There are days in your life that replay over and over in your memory and this will be one I never forget.
It is Tuesday, February 13th, 1990. My husband Chris goes to his roofing job before sunrise, not waking me or our 2-year-old son Matt as he leaves. Being a stay-at-home mom, our son’s schedule dictates the activities of the morning, and my doctor’s appointment is the only reason we leave the house after lunch.
Returning home with a tired toddler, I put him into his crib for a nap and lay down myself. Elevating my foot on the back of the couch, I now feel the throbbing pain as the liquid nitrogen wears off from the site of my semi frozen planter’s wart.

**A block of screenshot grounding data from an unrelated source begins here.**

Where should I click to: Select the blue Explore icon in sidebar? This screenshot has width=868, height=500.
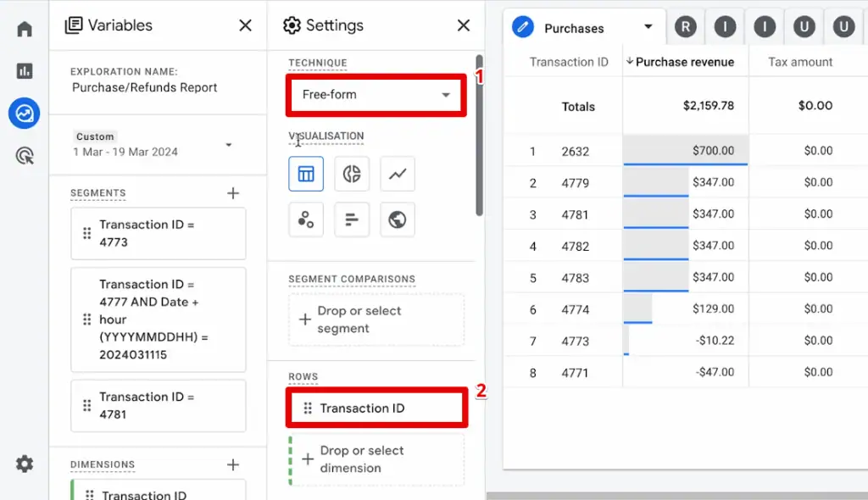pos(24,113)
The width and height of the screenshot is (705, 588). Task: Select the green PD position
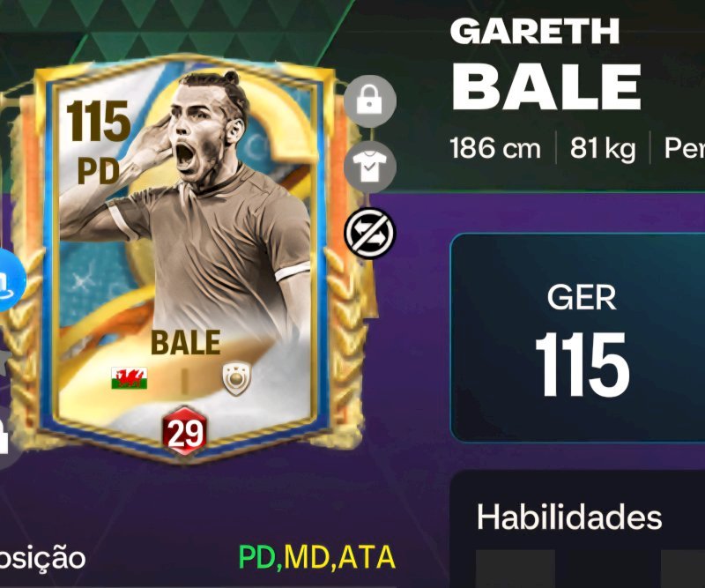(256, 558)
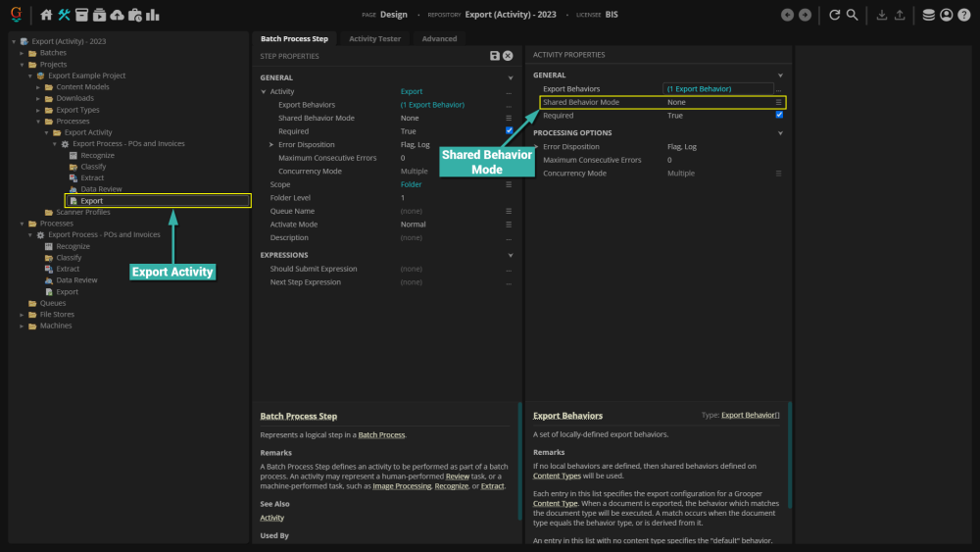Toggle Required checkbox in Step Properties
The width and height of the screenshot is (980, 552).
tap(509, 130)
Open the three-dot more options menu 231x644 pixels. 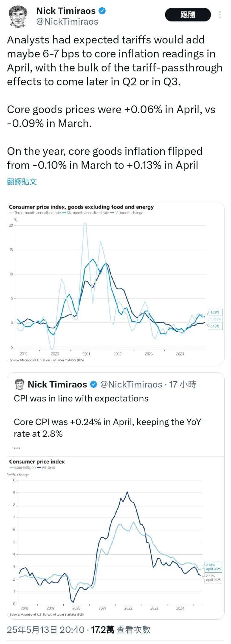[220, 14]
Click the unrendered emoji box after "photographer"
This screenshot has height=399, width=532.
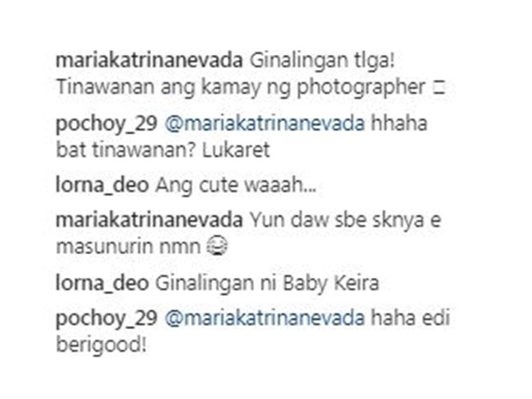coord(438,88)
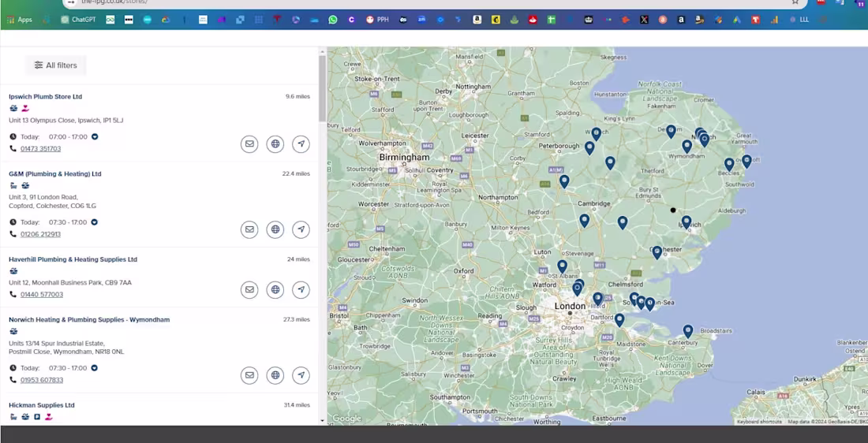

The phone rings and I hobble out to the wall-mounted phone whose long cord still doesn’t reach the couch. It is my husband’s co-worker Jerry; surprised to hear his voice I say, “Hey Jerry, did you guys get off early today?”
“No Kath” I hear him say, as my heart sinks with the visceral understanding that something is terribly wrong.
“We are at the hospital, and Chris has been in an accident – you need to come.”
I instantaneously go into “nurse mode” trying to assess the situation and figure out what I need to do next. I hear myself asking Jerry questions while at the same time, finding my socks and shoes and planning how to care for our son. But his voice is ringing in my head…”Get here as soon as you can, Kath.”
My friend Karen usually works on Tuesdays, so I am surprised to find her home when I call. I ask if she can come to our house so I can let Matt continue to nap and she arrives five minutes later.
I have told her there has been an accident and I feel her empathy as her husband works for the same company. She gives me a hug, asking to call her with details and to not worry about Matt. She promises to stay until I get home.
I call my mom who is working on the opposite side of town, and I leave a message with the receptionist that I need mom to meet me at the hospital as soon as possible.
Approaching the on-ramp of the freeway, I plan my strategy. Assuming Chris will have broken bones as a result of a fall on the second-story construction site he was working on, I make my mental list of the medical team we will enlist.
“I’m Mrs. Lorch and I was called about my husband having been in an accident,” I tell the woman at the front desk. “Please wait right here, it will be just a minute” she says as she speaks quietly into the phone.
Startled by their rapid exit from the back room, a man and woman wearing white coats come toward me and lead me to a room down the hall. Much later that afternoon, I read the sign on the door – it says, “Quiet Room.”
The next question out of their mouths is, “Are you alone? Is anyone coming to join you? Is there anyone you would like to call?”
It is then I KNOW because I am a nurse.
The unspoken rule is – avoid giving bad news to someone who is alone!
But, I am alone and the news is not good. The doctor and nurse deliver it in the way they know how – telling me they did everything they could. That the paramedics initiated CPR on the job site and resuscitation efforts failed. Chris had died instantly from a head injury. They are so very sorry
“Please call my pastor” I hear myself say.
I wait for Pastor Dave before seeing Chris and he becomes my support as we pray over my husband’s body. I feel Chris’ spirit somewhere nearby and even with my medical background and having seen death before; I can’t believe that this is real.
Identifying the body is part of the medical procedure, this time I am on the opposite side of the gurney. I am the next of kin, not the nurse. It is my husband who is lying dead and I am the one they ask about decisions that need to be made.
Organ donation, funeral home preference, family notification, all of this is mine to do.
I don’t have time to cry, so I just tremble and feel sick to my stomach and wait for my mother.
My nursing credentials don’t matter here; I have a new title and now I am attending a crash course entitled, “How to be a widow.”